══ AVAILABLE DATA ══
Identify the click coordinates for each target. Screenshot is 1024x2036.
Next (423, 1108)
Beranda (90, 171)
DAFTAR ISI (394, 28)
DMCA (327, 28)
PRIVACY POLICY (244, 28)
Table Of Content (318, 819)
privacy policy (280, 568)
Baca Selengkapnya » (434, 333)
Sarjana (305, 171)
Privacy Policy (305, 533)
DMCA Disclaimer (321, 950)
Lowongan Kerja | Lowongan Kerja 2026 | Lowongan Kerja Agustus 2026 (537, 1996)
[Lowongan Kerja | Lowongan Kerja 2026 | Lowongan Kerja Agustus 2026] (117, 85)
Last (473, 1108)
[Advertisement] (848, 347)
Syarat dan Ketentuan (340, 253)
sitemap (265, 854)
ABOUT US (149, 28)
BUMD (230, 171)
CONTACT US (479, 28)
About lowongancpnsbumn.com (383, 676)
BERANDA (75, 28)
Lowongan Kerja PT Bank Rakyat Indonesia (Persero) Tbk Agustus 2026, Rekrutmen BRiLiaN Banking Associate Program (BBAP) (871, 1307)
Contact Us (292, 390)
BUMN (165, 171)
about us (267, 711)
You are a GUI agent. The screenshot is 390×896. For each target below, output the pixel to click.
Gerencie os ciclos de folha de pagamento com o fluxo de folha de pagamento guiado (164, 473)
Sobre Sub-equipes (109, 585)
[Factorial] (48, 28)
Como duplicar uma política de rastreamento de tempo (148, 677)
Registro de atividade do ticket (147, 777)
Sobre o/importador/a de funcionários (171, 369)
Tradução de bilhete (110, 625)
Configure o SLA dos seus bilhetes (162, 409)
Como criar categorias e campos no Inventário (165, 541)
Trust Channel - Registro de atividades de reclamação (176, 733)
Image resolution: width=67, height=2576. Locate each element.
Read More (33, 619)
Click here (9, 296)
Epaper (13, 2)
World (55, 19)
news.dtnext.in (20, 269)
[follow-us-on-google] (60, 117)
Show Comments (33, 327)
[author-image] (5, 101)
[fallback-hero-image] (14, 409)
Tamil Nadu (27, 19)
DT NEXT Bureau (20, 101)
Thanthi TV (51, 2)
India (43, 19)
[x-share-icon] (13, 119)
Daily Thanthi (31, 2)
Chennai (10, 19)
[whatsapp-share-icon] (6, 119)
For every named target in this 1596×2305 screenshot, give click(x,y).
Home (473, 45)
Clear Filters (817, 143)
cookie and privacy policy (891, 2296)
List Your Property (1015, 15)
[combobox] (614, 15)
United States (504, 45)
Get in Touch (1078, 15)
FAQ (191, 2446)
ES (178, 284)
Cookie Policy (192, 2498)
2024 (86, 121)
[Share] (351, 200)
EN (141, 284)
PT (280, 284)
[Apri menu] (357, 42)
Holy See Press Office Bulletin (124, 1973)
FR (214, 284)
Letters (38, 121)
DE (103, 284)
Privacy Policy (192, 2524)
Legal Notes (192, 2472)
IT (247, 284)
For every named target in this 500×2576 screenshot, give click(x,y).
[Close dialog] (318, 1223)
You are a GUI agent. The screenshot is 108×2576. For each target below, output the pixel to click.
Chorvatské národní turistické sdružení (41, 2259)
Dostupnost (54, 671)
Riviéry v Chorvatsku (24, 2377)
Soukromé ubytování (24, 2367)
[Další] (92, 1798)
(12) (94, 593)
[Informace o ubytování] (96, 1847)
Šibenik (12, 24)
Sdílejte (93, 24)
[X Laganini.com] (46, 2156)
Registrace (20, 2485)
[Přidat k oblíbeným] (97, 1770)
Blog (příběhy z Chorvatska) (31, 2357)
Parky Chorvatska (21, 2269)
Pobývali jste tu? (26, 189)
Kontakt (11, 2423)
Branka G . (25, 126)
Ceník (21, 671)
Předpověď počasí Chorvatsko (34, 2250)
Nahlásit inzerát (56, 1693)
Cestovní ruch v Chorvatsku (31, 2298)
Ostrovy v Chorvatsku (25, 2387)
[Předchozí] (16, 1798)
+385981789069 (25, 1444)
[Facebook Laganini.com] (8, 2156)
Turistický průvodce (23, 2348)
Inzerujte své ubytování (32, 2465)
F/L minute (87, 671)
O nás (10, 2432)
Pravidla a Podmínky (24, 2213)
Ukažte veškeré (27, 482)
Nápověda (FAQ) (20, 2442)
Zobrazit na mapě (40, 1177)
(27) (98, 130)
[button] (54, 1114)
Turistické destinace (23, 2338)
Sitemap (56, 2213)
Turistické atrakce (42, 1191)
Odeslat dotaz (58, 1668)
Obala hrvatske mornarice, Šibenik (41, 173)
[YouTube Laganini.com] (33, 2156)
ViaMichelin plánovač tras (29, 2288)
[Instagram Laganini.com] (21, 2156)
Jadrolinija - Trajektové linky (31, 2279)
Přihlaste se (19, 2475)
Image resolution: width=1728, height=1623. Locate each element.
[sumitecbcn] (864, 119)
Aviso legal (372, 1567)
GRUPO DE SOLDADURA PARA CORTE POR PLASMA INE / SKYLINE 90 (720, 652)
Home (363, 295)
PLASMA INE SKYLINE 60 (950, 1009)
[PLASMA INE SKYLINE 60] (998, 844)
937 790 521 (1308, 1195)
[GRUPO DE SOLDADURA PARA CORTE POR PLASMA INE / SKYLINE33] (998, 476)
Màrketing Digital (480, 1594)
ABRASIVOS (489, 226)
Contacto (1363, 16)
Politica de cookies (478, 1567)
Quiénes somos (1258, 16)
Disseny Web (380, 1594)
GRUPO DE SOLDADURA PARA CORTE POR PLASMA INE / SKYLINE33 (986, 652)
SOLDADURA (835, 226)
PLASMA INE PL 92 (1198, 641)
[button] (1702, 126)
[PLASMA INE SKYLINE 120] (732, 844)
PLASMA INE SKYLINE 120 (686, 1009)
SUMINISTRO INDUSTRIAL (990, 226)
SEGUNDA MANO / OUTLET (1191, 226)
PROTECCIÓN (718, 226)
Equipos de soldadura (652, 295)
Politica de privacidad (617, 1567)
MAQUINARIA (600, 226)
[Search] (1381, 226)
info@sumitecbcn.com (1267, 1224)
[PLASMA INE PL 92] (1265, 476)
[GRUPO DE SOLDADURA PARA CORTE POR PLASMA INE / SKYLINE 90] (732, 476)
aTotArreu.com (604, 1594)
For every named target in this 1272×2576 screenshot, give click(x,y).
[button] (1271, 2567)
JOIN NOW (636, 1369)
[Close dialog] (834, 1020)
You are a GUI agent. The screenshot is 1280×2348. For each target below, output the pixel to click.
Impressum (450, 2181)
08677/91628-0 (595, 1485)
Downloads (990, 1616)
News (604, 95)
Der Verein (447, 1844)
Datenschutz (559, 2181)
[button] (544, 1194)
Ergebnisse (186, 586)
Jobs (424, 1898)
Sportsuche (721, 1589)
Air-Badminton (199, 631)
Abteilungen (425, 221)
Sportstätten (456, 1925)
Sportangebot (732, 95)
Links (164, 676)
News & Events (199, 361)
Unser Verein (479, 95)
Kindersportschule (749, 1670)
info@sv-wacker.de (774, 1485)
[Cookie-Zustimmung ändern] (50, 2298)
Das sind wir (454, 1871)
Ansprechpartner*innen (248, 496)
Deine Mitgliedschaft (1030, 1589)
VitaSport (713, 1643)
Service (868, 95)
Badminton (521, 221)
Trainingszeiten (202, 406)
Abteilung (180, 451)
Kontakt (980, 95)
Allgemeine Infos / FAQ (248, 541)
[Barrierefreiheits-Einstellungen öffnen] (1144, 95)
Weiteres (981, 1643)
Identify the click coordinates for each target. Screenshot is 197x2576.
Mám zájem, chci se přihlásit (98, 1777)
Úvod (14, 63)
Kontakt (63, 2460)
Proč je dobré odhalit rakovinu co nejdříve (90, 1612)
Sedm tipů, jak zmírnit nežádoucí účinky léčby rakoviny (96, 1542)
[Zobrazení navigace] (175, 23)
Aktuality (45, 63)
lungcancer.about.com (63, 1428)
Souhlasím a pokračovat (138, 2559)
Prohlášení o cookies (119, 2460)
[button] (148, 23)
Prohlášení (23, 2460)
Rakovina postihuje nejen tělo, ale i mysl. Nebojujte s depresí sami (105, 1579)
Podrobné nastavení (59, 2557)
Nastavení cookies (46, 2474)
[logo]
═══
| WHAT THIS TASK INVOLVES |
Exactly as they stand, set down the lines from the top of the data through the line with "Como criar categorias".

| OUTPUT OF THE TASK |
Identify the click coordinates for each target. Screenshot is 1024x2036.
Next (423, 1108)
Beranda (90, 171)
DAFTAR ISI (394, 28)
DMCA (327, 28)
PRIVACY POLICY (244, 28)
Table Of Content (318, 819)
privacy policy (280, 568)
Baca Selengkapnya » (434, 333)
Sarjana (305, 171)
Privacy Policy (305, 533)
DMCA Disclaimer (321, 950)
Lowongan Kerja | Lowongan Kerja 2026 | Lowongan Kerja Agustus 2026 (537, 1996)
[Lowongan Kerja | Lowongan Kerja 2026 | Lowongan Kerja Agustus 2026] (117, 85)
Last (473, 1108)
[Advertisement] (848, 347)
Syarat dan Ketentuan (340, 253)
sitemap (265, 854)
ABOUT US (149, 28)
BUMD (230, 171)
CONTACT US (479, 28)
About lowongancpnsbumn.com (383, 676)
BERANDA (75, 28)
Lowongan Kerja PT Bank Rakyat Indonesia (Persero) Tbk Agustus 2026, Rekrutmen BRiLiaN Banking Associate Program (BBAP) (871, 1307)
Contact Us (292, 390)
BUMN (165, 171)
about us (267, 711)
You are a GUI agent. The screenshot is 390×896. For each target below, output the pixel to click.
Gerencie os ciclos de folha de pagamento com o fluxo de folha de pagamento guiado (164, 473)
Sobre Sub-equipes (109, 585)
[Factorial] (48, 28)
Como duplicar uma política de rastreamento de tempo (148, 677)
Registro de atividade do ticket (147, 777)
Sobre o/importador/a de funcionários (171, 369)
Tradução de bilhete (110, 625)
Configure o SLA dos seus bilhetes (162, 409)
Como criar categorias e campos no Inventário (165, 541)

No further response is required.